Unlike Penske and Ganassi they did not have the luxury of running at both. Yes, the season finale is double-points and RLL need to maximize their performance there. But the flip side is that Honda-backed teams probably needed superspeedway feedback for Pocono given their relative lack of pace back in May. A further disadvantage for the smaller teams at Pocono is the 500-mile race distance. With a record setting average speed last season, green flag pit stops will be a deciding factor in the result. That creates pressure for crews which typically sees the smaller, underfunded teams make mistakes.
Rahal has the momentum in the championship but Pocono could bring that to a shuddering halt if the team cannot nail their set-up early in the weekend and execute their pit stops.
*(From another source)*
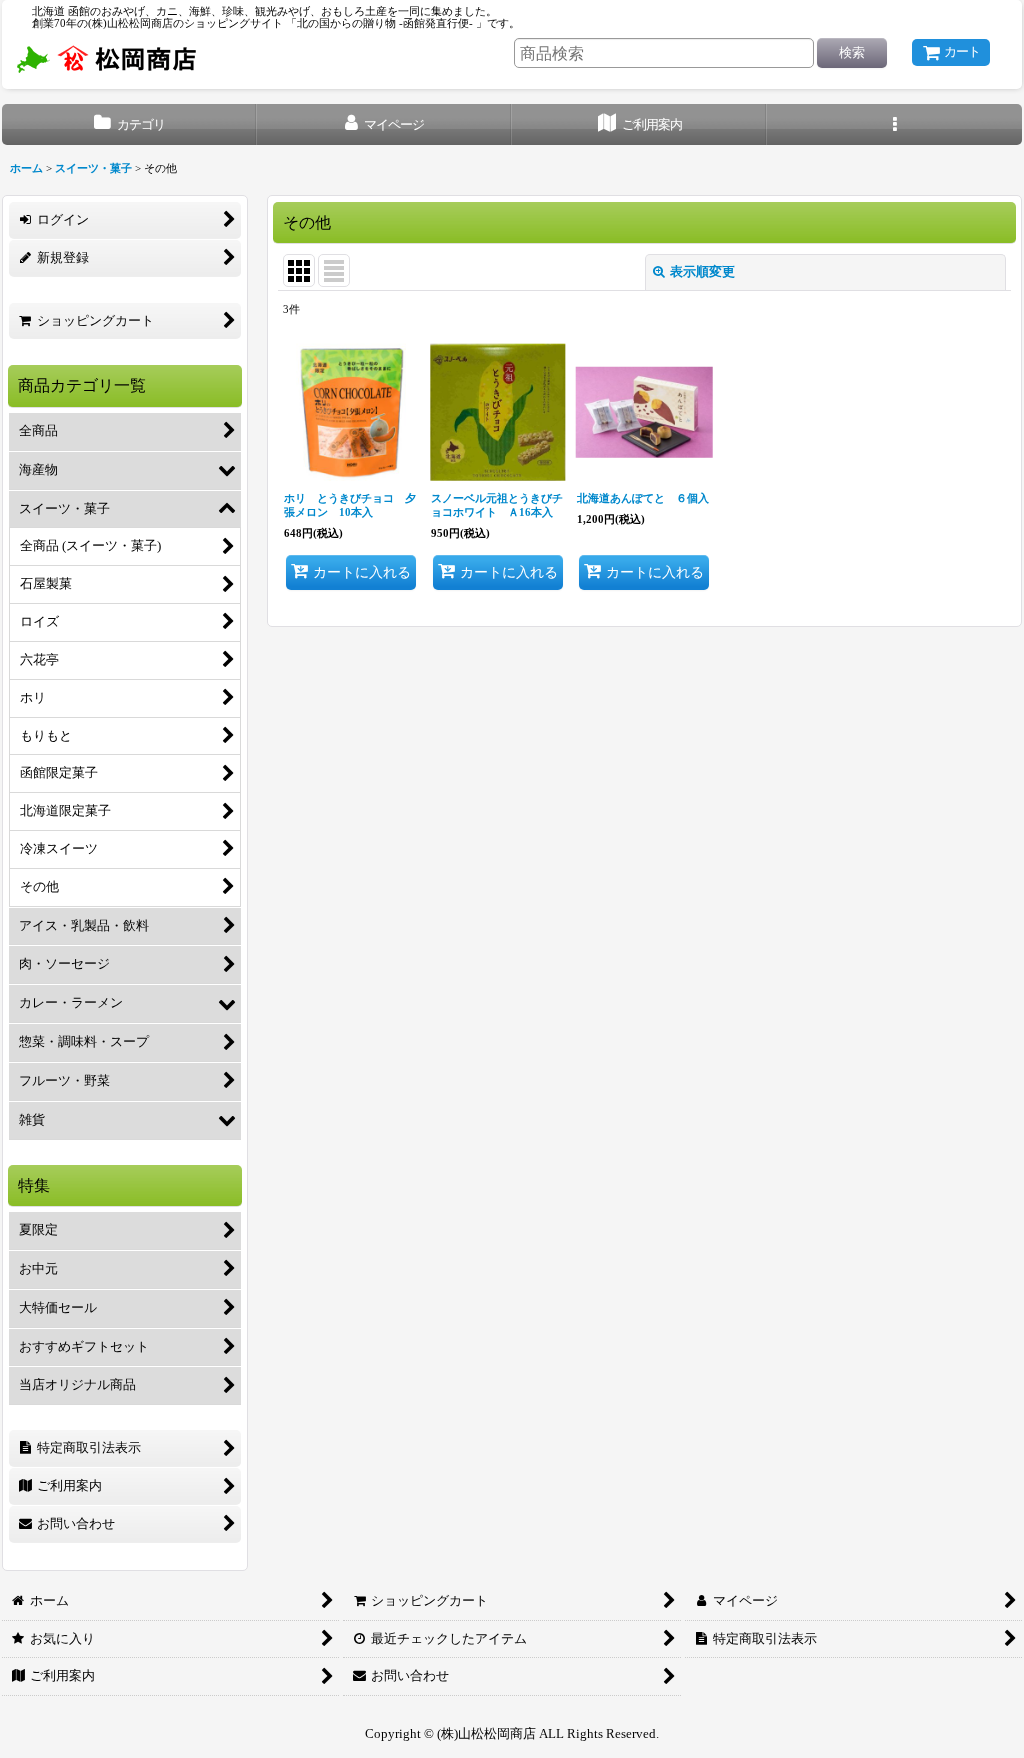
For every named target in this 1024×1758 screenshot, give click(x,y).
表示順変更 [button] (702, 271)
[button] (894, 124)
Their rivals from Penske and Ganassi will.
Despite nine potential victors from the Penske, Ganassi and RLL stables alone, superspeedway racing means some interlopers could challenge for victory.
Marco Andretti and Ryan Briscoe are the two we think are worth watching. Though Andretti’s talent is often called in to question, superspeedways are the one place it cannot be doubted. Overdue a win he has the potential to do it but will be hoping Honda’s recent upturn in form translates to Pocono.
Briscoe has deputized for the injured James Hinchcliffe admirably. The results do not reflect what have been a number of strong performances. The Australian was knocking on the door of the top 5 at Fontana and Milwaukee only for the mistakes of others have cost him. Talented at engineering his car throughout 500 milers, a victory would be a fitting reward for a rollercoaster season at Schmidt Peterson Motorsport.